The network link can provide data communication through at least one network to other data devices. For example, a network link can provide a connection to the world-wide packet data communication network commonly referred to as the “Internet,” for example through a local network to a host computer or to data equipment operated by an Internet Service Provider (ISP). Local networks and the Internet use electrical, electromagnetic or optical signals that carry digital data to and from computer system computer system 500.


Computer system 500 can send messages and receive data, including program code, through the network(s) and network interface device 508. In the Internet example, a server can transmit a requested code for an application program through the Internet and network interface device 508. The received code can be executed by processing device 502 as it is received, and/or stored in data storage system 540, or other non-volatile storage for later execution.


The input/output system 510 can include an output device, such as a display, for example a liquid crystal display (LCD) or a touchscreen display, for displaying information to a computer user, or a speaker, a haptic device, or another form of output device. The input/output system 510 can include an input device, for example, alphanumeric keys and other keys configured for communicating information and command selections to processing device 502. An input device can, alternatively or in addition, include a cursor control, such as a mouse, a trackball, or cursor direction keys for communicating direction information and command selections to processing device 502 and for controlling cursor movement on a display. An input device can, alternatively or in addition, include a microphone, a sensor, or an array of sensors, for communicating sensed information to processing device 502. Sensed information can include voice commands, audio signals, geographic location information, and/or digital imagery, for example.


The data storage system 540 can include a machine-readable storage medium 542 (also known as a computer-readable medium) on which is stored one or more sets of instructions 544 or software embodying any one or more of the methodologies or functions described herein. The instructions 544 can also reside, completely or at least partially, within the main memory 504 and/or within the processing device 502 during execution thereof by the computer system 500, the main memory 504 and the processing device 502 also constituting machine-readable storage media.


In one embodiment, the instructions 544 include instructions to implement functionality corresponding to a skill taxonomy manager (e.g., the skill taxonomy manager 150 of FIG. 1). While the machine-readable storage medium 542 is shown in an example embodiment to be a single medium, the term “machine-readable storage medium” should be taken to include a single medium or multiple media that store the one or more sets of instructions. The term “machine-readable storage medium” shall also be taken to include any medium that is capable of storing or encoding a set of instructions for execution by the machine and that cause the machine to perform any one or more of the methodologies of the present disclosure. The term “machine-readable storage medium” shall accordingly be taken to include, but not be limited to, solid-state memories, optical media, and magnetic media.

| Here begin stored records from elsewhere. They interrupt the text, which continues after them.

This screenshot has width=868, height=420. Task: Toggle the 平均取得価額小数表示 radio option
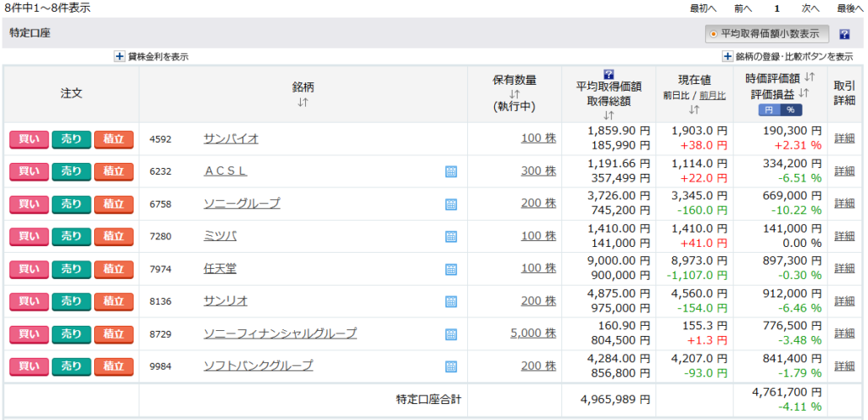click(x=714, y=34)
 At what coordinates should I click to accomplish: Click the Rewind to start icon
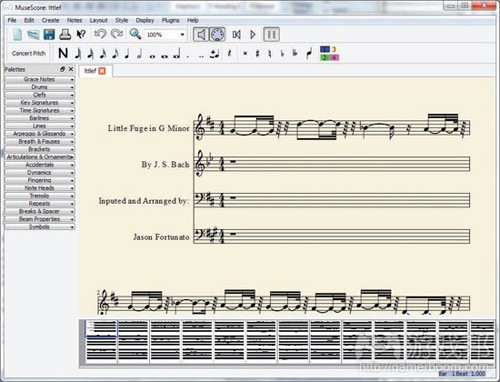pos(237,34)
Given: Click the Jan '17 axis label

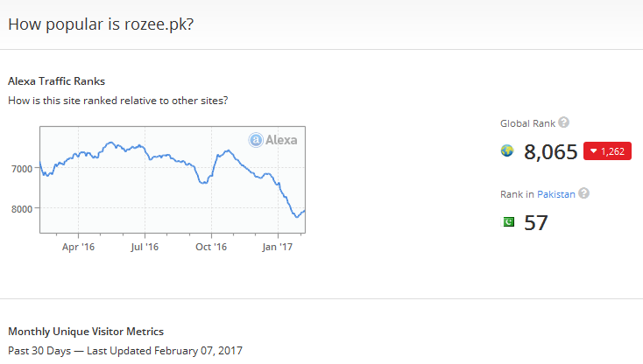Looking at the screenshot, I should (278, 247).
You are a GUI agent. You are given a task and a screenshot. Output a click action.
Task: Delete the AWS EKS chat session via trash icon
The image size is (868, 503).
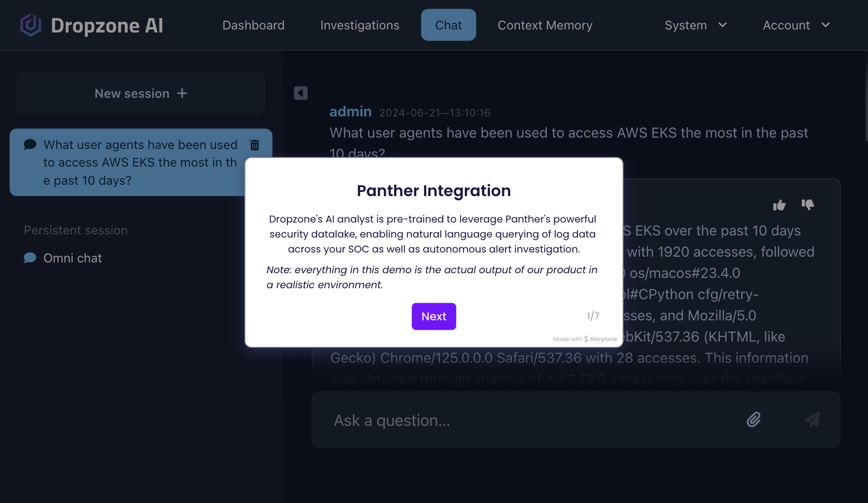[255, 145]

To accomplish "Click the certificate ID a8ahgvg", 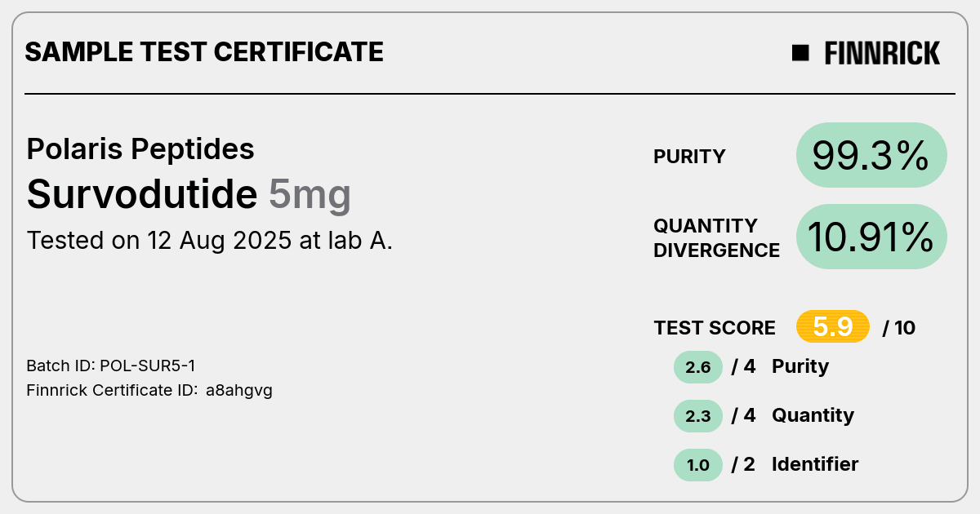I will [239, 391].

Some portions of the preceding detailed descriptions have been presented in terms of algorithms and symbolic representations of operations on data bits within a computer memory. These algorithmic descriptions and representations are the ways used by those skilled in the data processing arts to most effectively convey the substance of their work to others skilled in the art. An algorithm is here, and generally, conceived to be a self-consistent sequence of operations leading to a desired result. The operations are those requiring physical manipulations of physical quantities. Usually, though not necessarily, these quantities take the form of electrical or magnetic signals capable of being stored, combined, compared, and otherwise manipulated. It has proven convenient at times, principally for reasons of common usage, to refer to these signals as bits, values, elements, symbols, characters, terms, numbers, or the like.

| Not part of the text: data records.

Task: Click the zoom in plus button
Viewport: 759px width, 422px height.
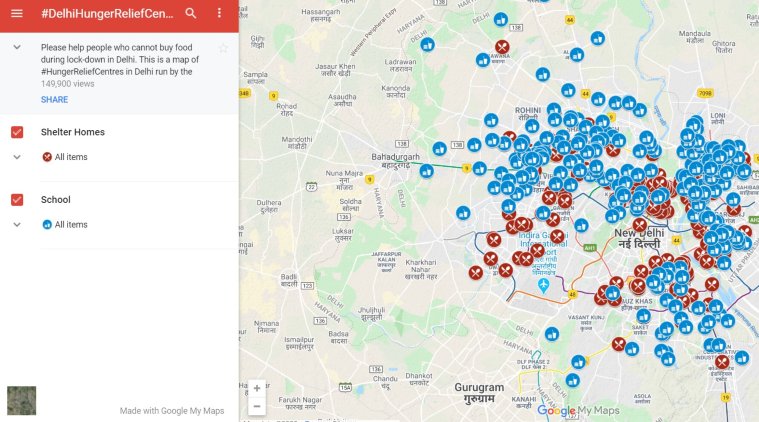Action: point(257,388)
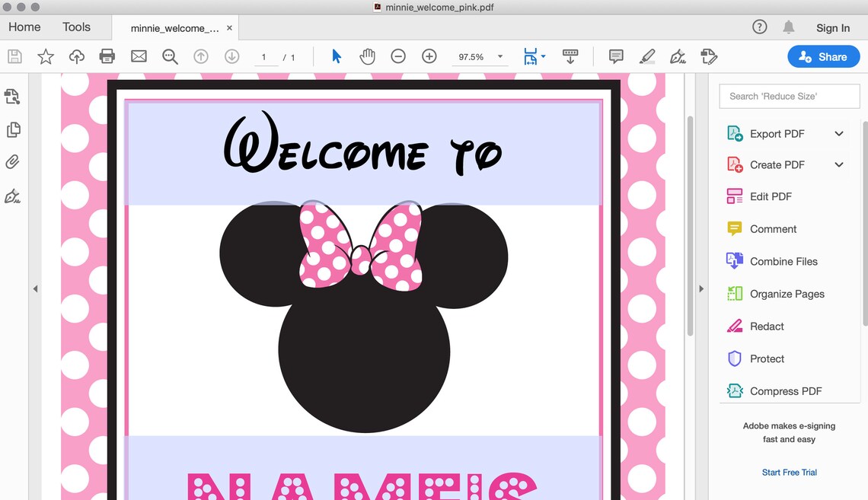Open Fill & Sign with the pen icon
The image size is (868, 500).
tap(677, 56)
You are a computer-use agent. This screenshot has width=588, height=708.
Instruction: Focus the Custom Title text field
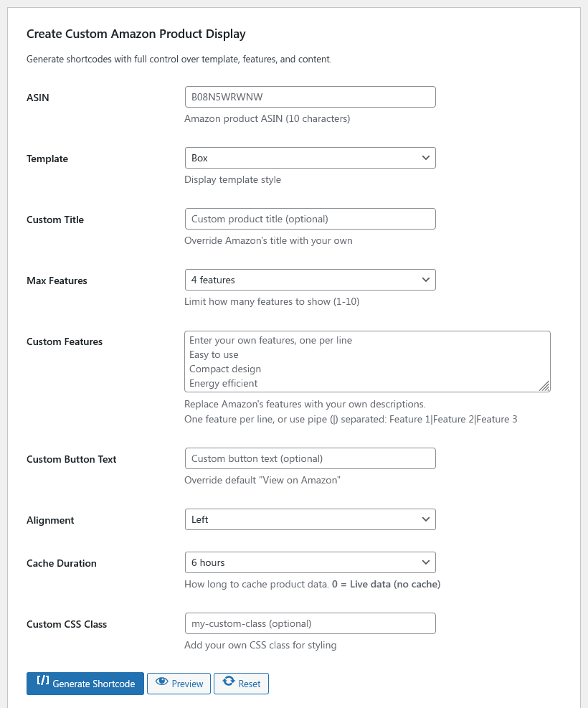(x=310, y=218)
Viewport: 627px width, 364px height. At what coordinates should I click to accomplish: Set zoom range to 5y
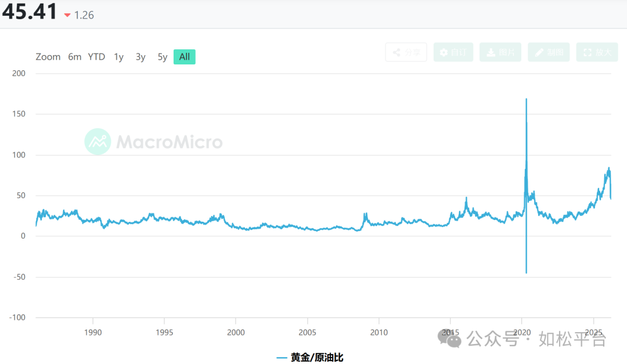point(163,57)
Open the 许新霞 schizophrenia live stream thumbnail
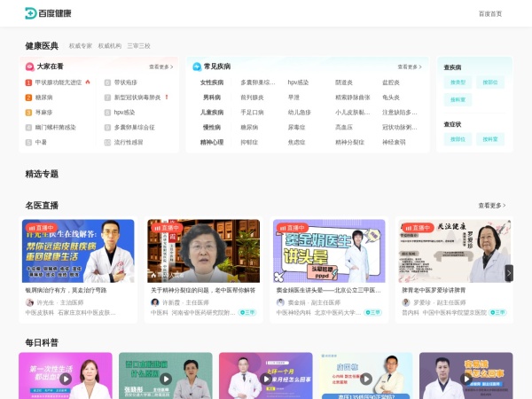Screen dimensions: 532x399 coord(203,251)
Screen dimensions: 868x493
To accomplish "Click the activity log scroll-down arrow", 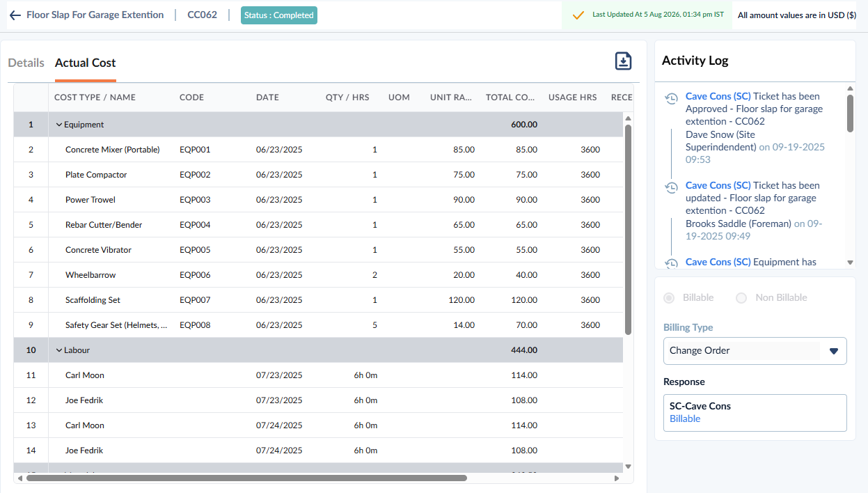I will (x=850, y=263).
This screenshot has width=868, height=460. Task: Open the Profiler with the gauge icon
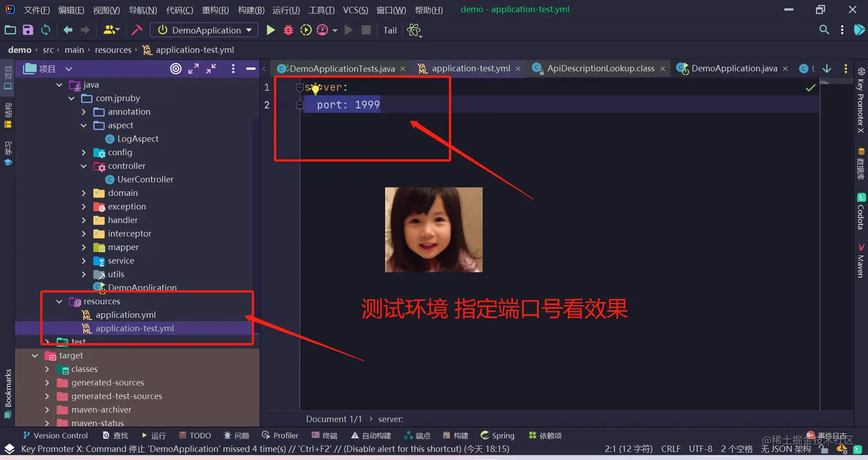point(323,30)
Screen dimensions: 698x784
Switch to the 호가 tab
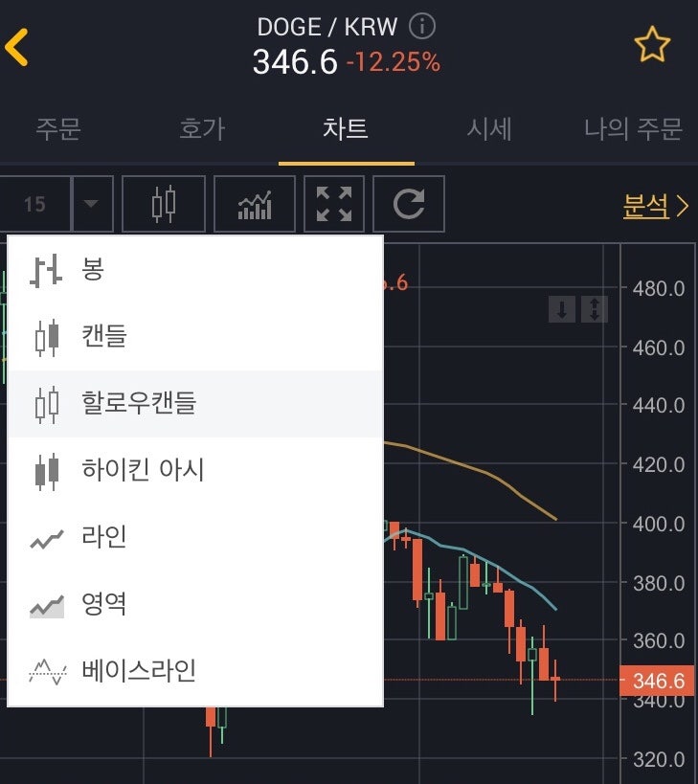[x=202, y=129]
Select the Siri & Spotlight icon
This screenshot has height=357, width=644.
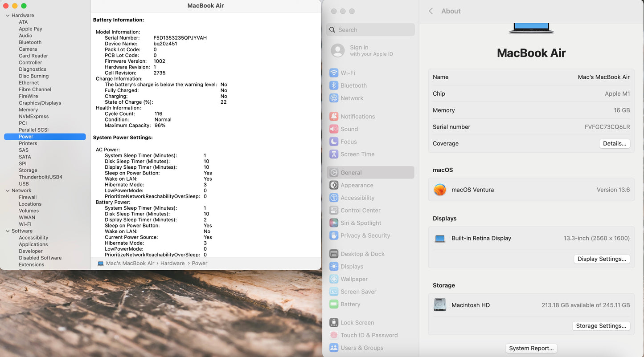[x=333, y=223]
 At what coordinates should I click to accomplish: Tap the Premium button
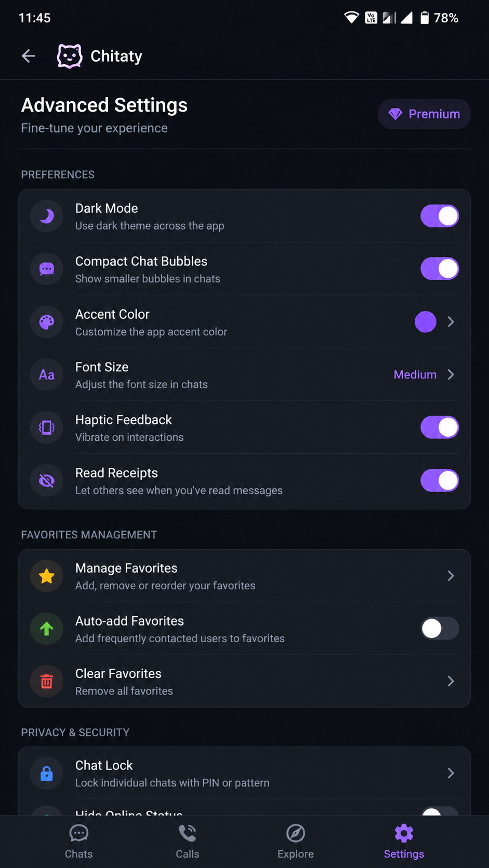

It should be borne in mind, however, that all of these and similar terms are to be associated with the appropriate physical quantities and are merely convenient labels applied to these quantities. The present disclosure can refer to the action and processes of a computer system, or similar electronic computing device, that manipulates and transforms data represented as physical (electronic) quantities within the computer system's registers and memories into other data similarly represented as physical quantities within the computer system memories or registers or other such information storage systems.


The present disclosure also relates to an apparatus for performing the operations herein. This apparatus can be specially constructed for the intended purposes, or it can include a general-purpose computer selectively activated or reconfigured by a computer program stored in the computer. For example, a computer system or other data processing system, such as the computing system 100, can carry out the computer-implemented method 500 in response to its processor executing a computer program (e.g., a sequence of instructions) contained in a memory or other non-transitory machine-readable storage medium. Such a computer program can be stored in a computer readable storage medium, such as, but not limited to, any type of disk including floppy disks, optical disks, CD-ROMs, and magnetic-optical disks, read-only memories (ROMs), random access memories (RAMs), EPROMs, EEPROMs, magnetic or optical cards, or any type of media suitable for storing electronic instructions, each coupled to a computer system bus.

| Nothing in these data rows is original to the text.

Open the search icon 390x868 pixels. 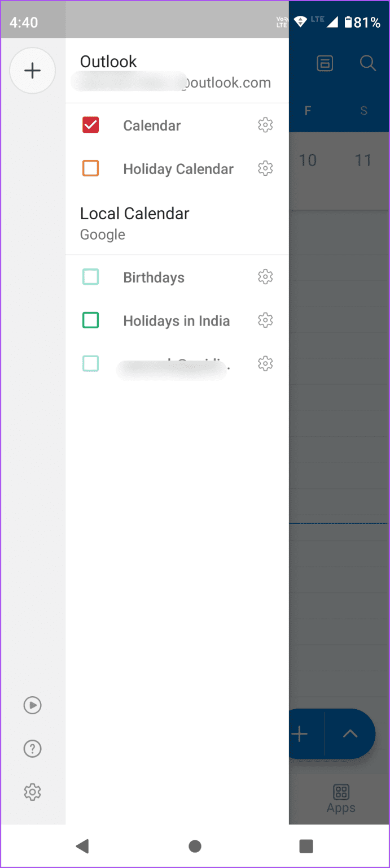tap(367, 63)
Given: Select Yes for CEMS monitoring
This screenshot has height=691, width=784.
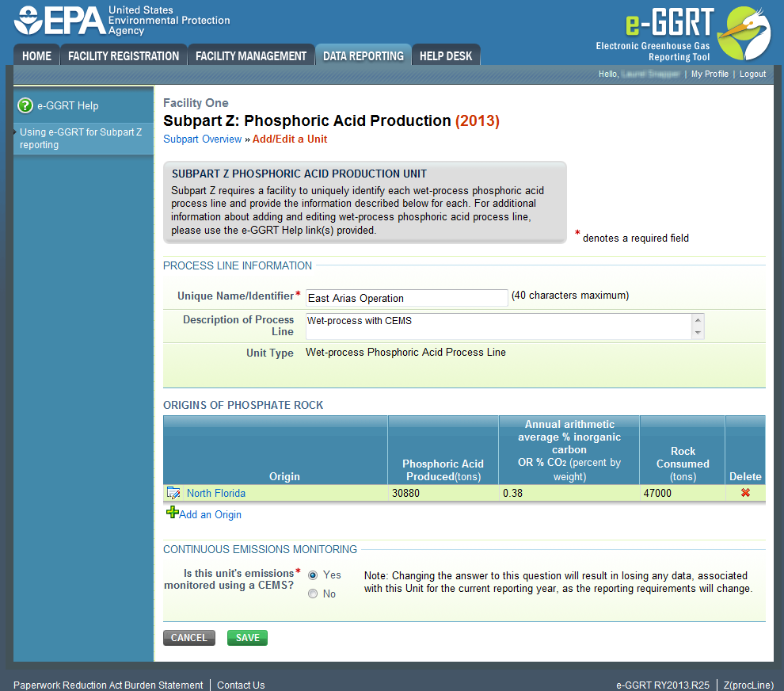Looking at the screenshot, I should [x=313, y=575].
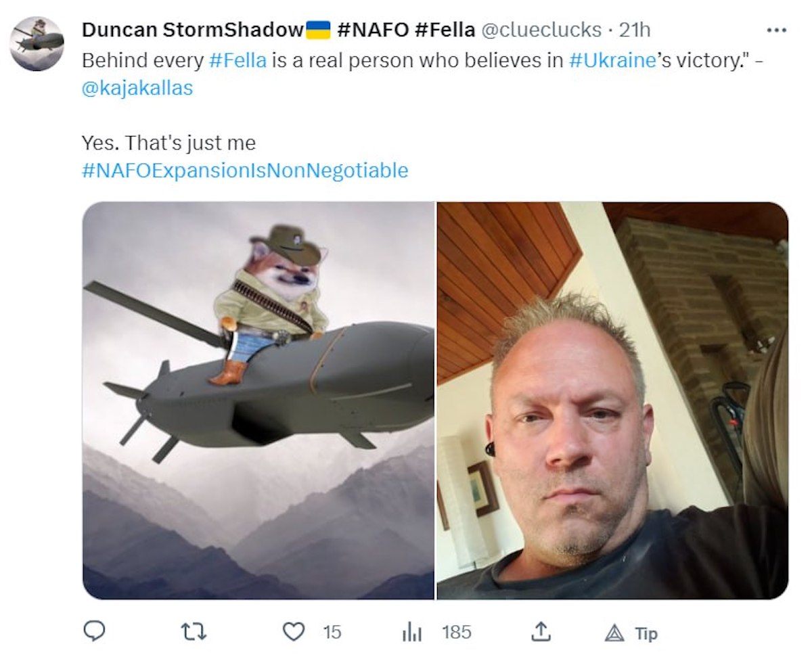Open the @kajakallas mention
812x663 pixels.
click(x=137, y=89)
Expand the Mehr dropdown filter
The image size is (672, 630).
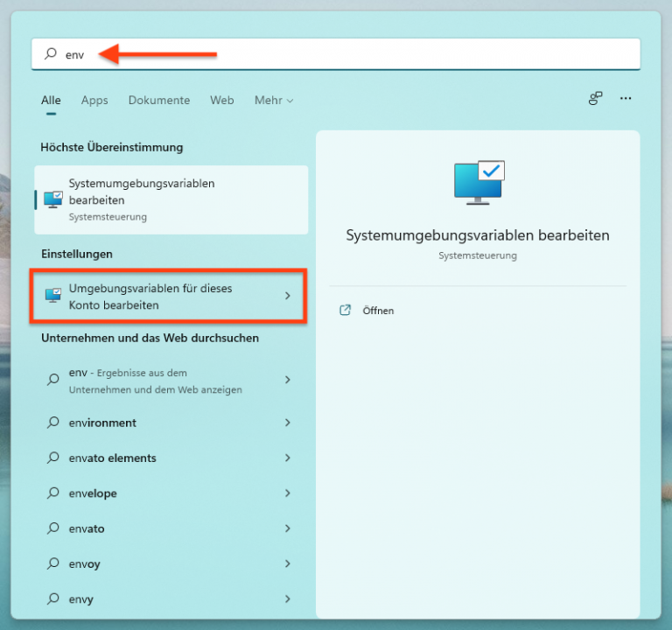tap(274, 101)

The algorithms and displays presented herein are not inherently related to any particular computer or other apparatus. Various general-purpose systems can be used with programs in accordance with the teachings herein, or it can prove convenient to construct a more specialized apparatus to perform the method. The structure for a variety of these systems will appear as set forth in the description below. In addition, the present disclosure is not described with reference to any particular programming language. It will be appreciated that a variety of programming languages can be used to implement the teachings of the disclosure as described herein.


The present disclosure can be provided as a computer program product, or software, that can include a machine-readable medium having stored thereon instructions, which can be used to program a computer system (or other electronic devices) to perform a process according to the present disclosure. A machine-readable medium includes any mechanism for storing information in a form readable by a machine (e.g., a computer). In some embodiments, a machine-readable (e.g., computer-readable) medium includes a machine (e.g., a computer) readable storage medium such as a read only memory (“ROM”), random access memory (“RAM”), magnetic disk storage media, optical storage media, flash memory components, etc.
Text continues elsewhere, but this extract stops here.